So child care should be a simple thing for a working mother, right? Pick one close by, sign up, give them a $50 to hold your spot in 9 months and presto - you got daycare. At least it was that easy when I was pregnant and 100% prepared for baby. Then I had a preemie.
When Will was born at 29 weeks - which one day soon I'll tell that story - everything changed. A sneeze was no longer just a sneeze - it was a threat to the very survival of my little guy. A cough not properly covered meant the look of death from everyone in the room. And God forbid you coughed while holding the baby. That is if you were lucky enough to earn that privilege (and very few were).
You touched the cabinet handle - squirt, squirt with hand sanitizer. You touched your phone - wash your hands with soap and hot water. Sometimes, I did both before I touched Will again. Hey, I didn't want a single germ to come near my baby with the very fate of him coming home from the hospital hanging in the balance.
But I digress, enough with my sudden germaphobic, preemie mom ways and back to daycare.
Now I'm faced with finding someone to watch my little guy while Mommy works. That's not taken lightly. Not only is this little guy the apple of my eye, the cream in my coffee and the center of my world - now I have hand him over to someone else to care for him. Again. Bringing him home after 107 days in the hospital was the happiest day of my life. I hear tales of moms in tears dropping their kids off at daycare and I shutter to think what my reaction will be to his first day. I remember what it felt like leaving him at the hospital every day and I really doubt the dreaded daycare drop off will be much different. Cue the shredding of my heart to pieces.
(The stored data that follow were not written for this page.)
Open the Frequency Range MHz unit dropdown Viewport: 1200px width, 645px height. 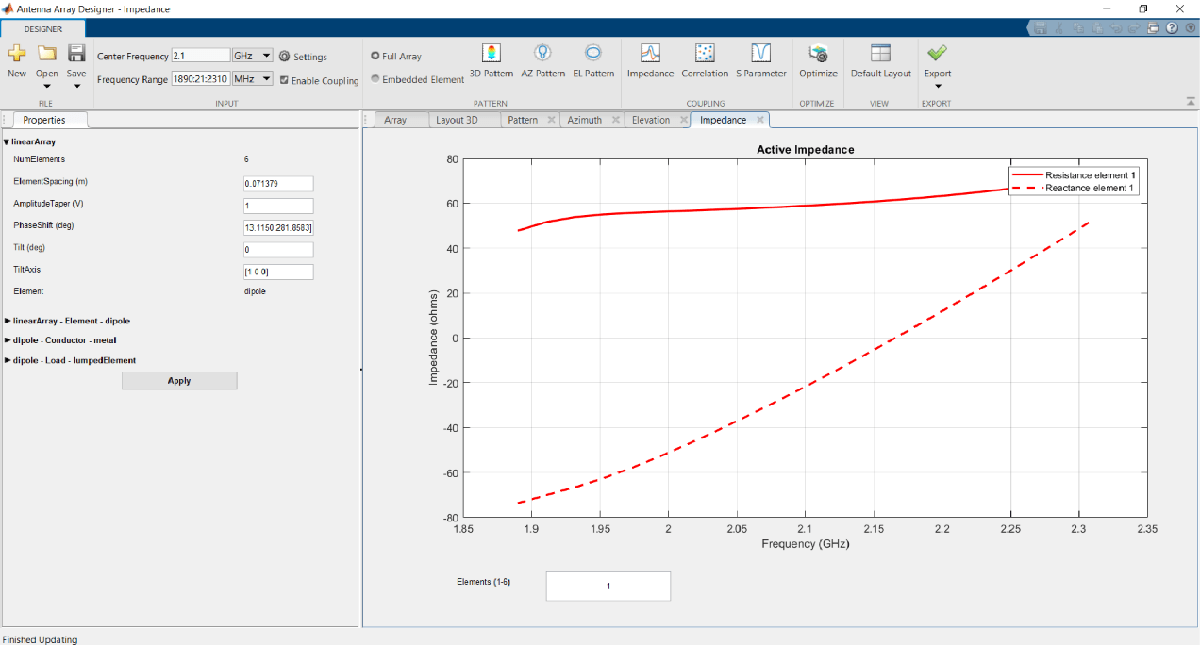[x=252, y=78]
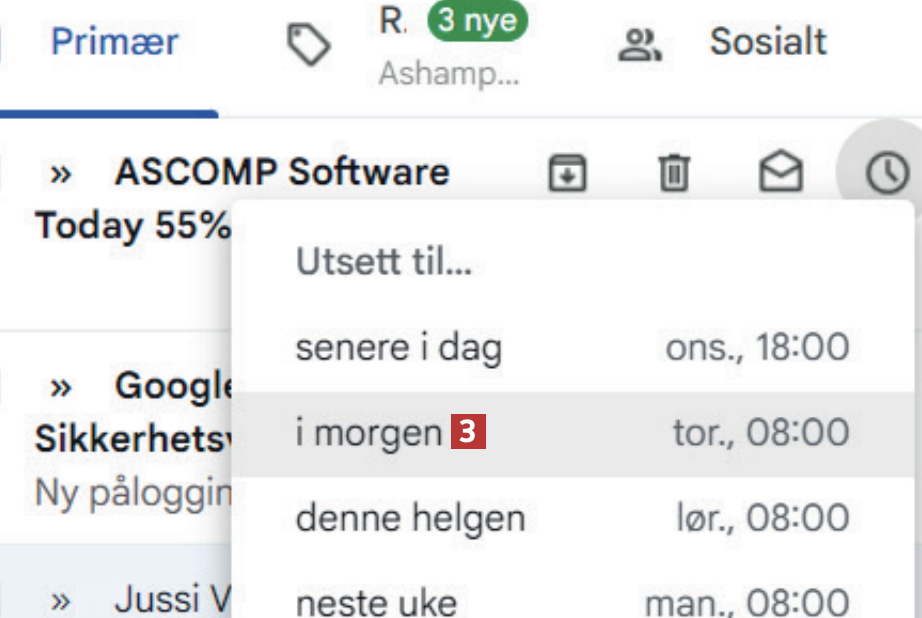Mark ASCOMP Software email as unread

(780, 174)
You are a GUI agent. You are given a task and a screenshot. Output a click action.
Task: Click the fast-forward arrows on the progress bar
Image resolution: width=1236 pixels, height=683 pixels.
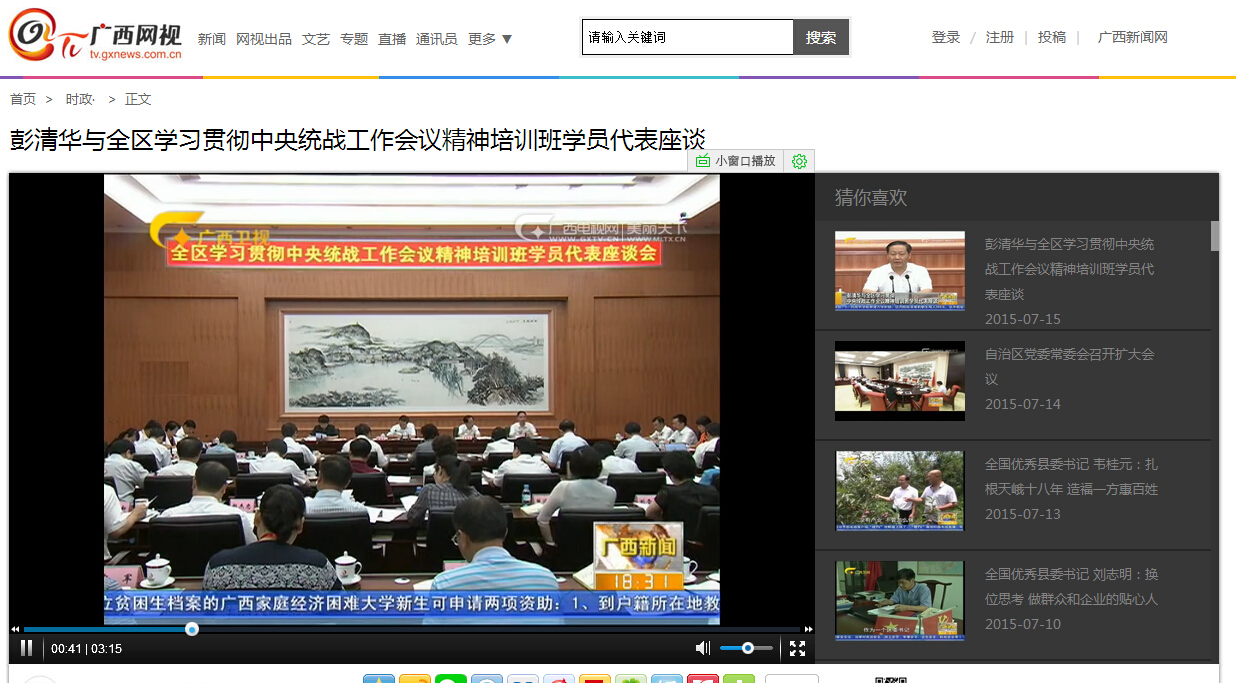[x=808, y=629]
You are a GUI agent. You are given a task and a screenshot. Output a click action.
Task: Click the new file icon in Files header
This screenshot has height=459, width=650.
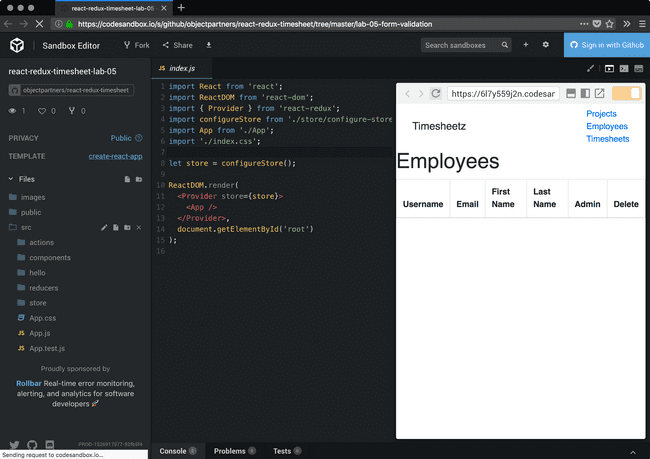[126, 179]
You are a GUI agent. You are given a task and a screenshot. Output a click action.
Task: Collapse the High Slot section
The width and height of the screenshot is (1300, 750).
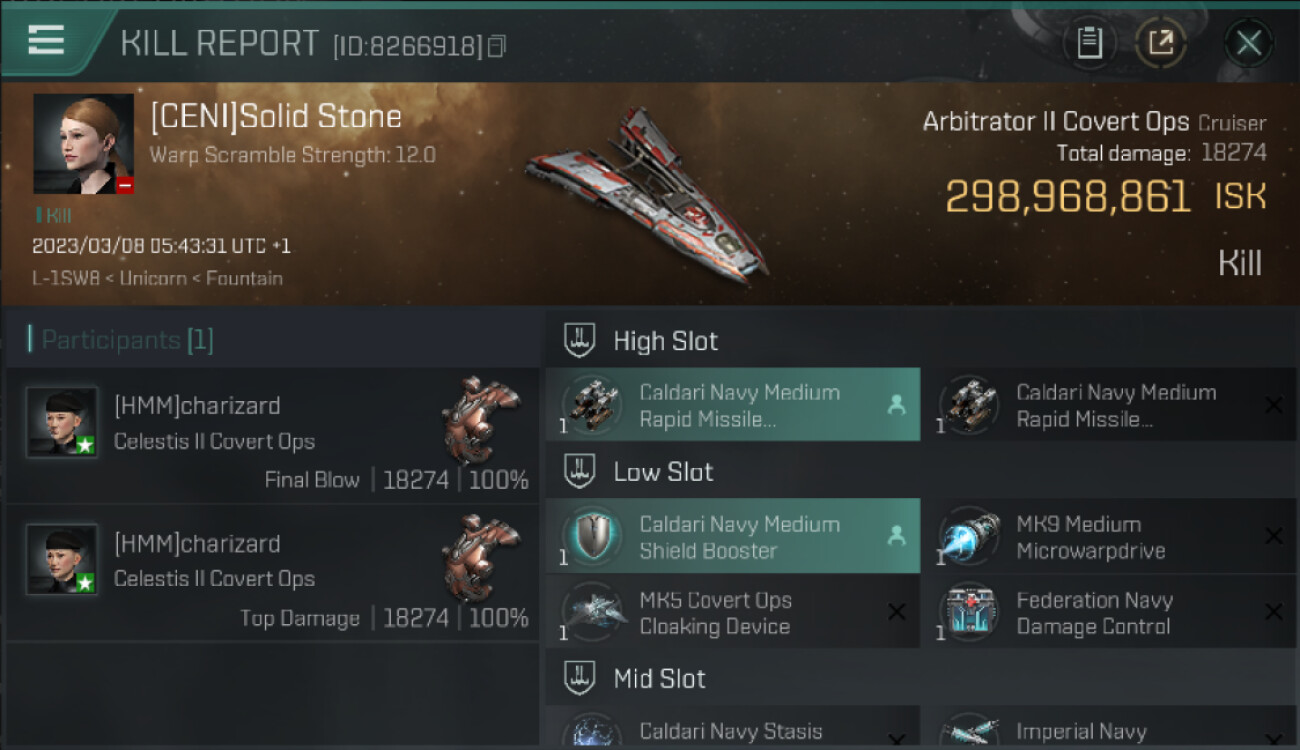point(580,341)
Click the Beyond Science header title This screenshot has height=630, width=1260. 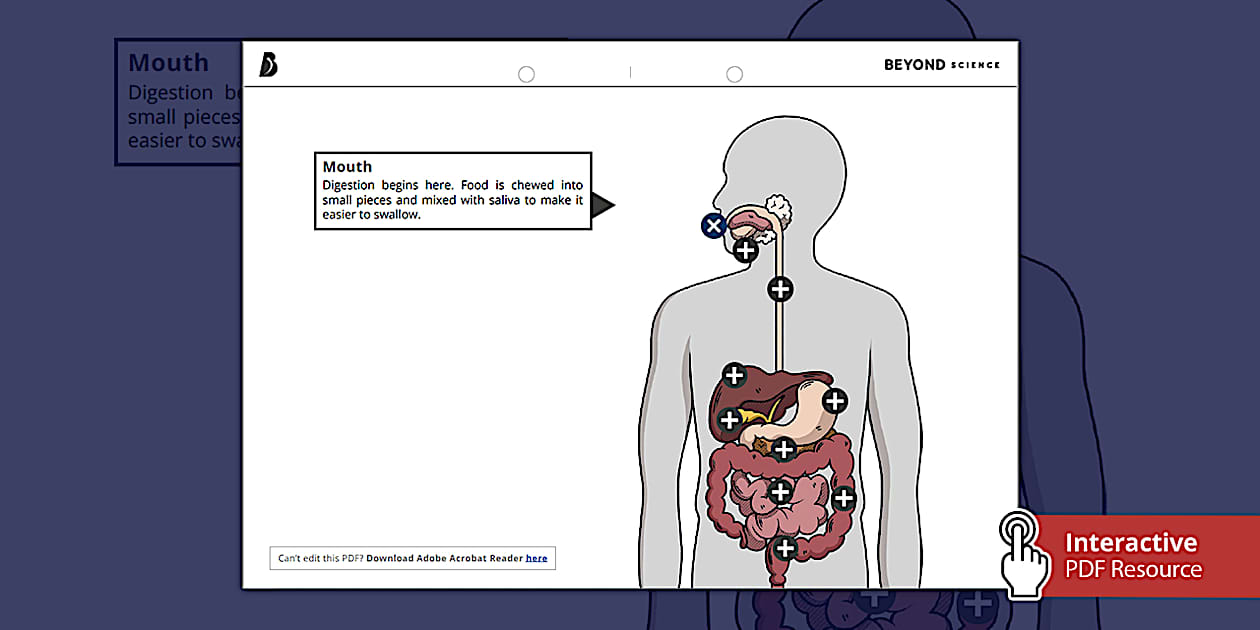click(940, 64)
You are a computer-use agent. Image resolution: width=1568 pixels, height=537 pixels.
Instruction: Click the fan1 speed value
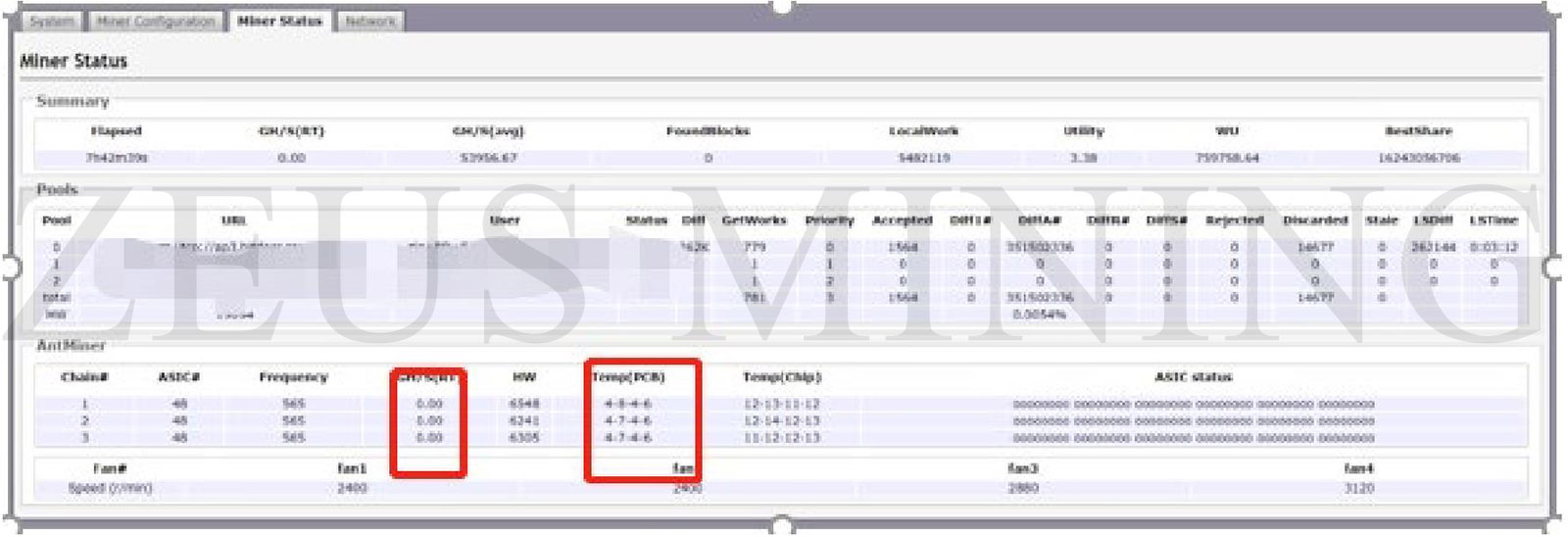pos(352,488)
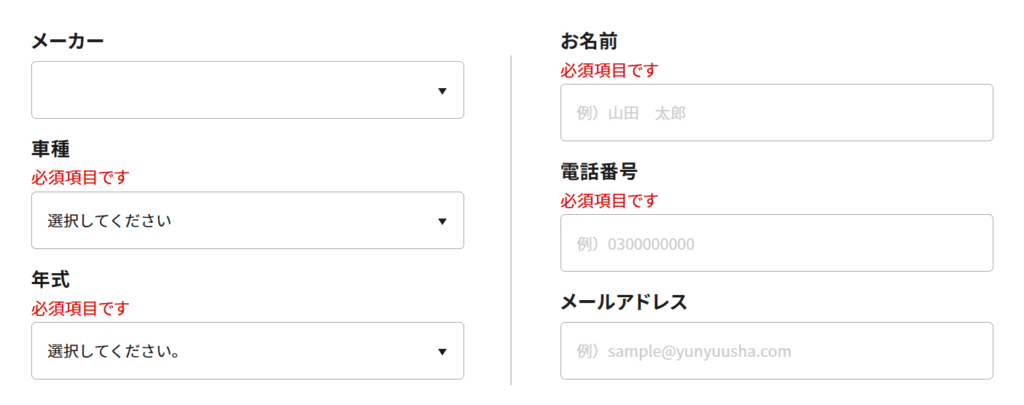Select the メールアドレス email input field

click(776, 351)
Until now, I've been blessed with a mother-in-law (MIL) who has been watching him since I started back to work. But now I need to find another solution and it is increasingly looking like it will be a solution outside of my home. The idea of opening my sheltered little guy up to a world of germs keeps me up at night - a lot. Exposing him to strangers after so many carefully guarded months of limiting his exposure to the outside world in fear of a trip back to the NICU. I'm sure this is the fear of every new mom - but a preemie mom lives through this nightmare every day.
So this weekend, we will do interviews with a few small, in-home day cares to try and find a second family for my little Willy Bear. Hopefully, he won't take it as hard as I am. After all, he's the stronger of the two of us.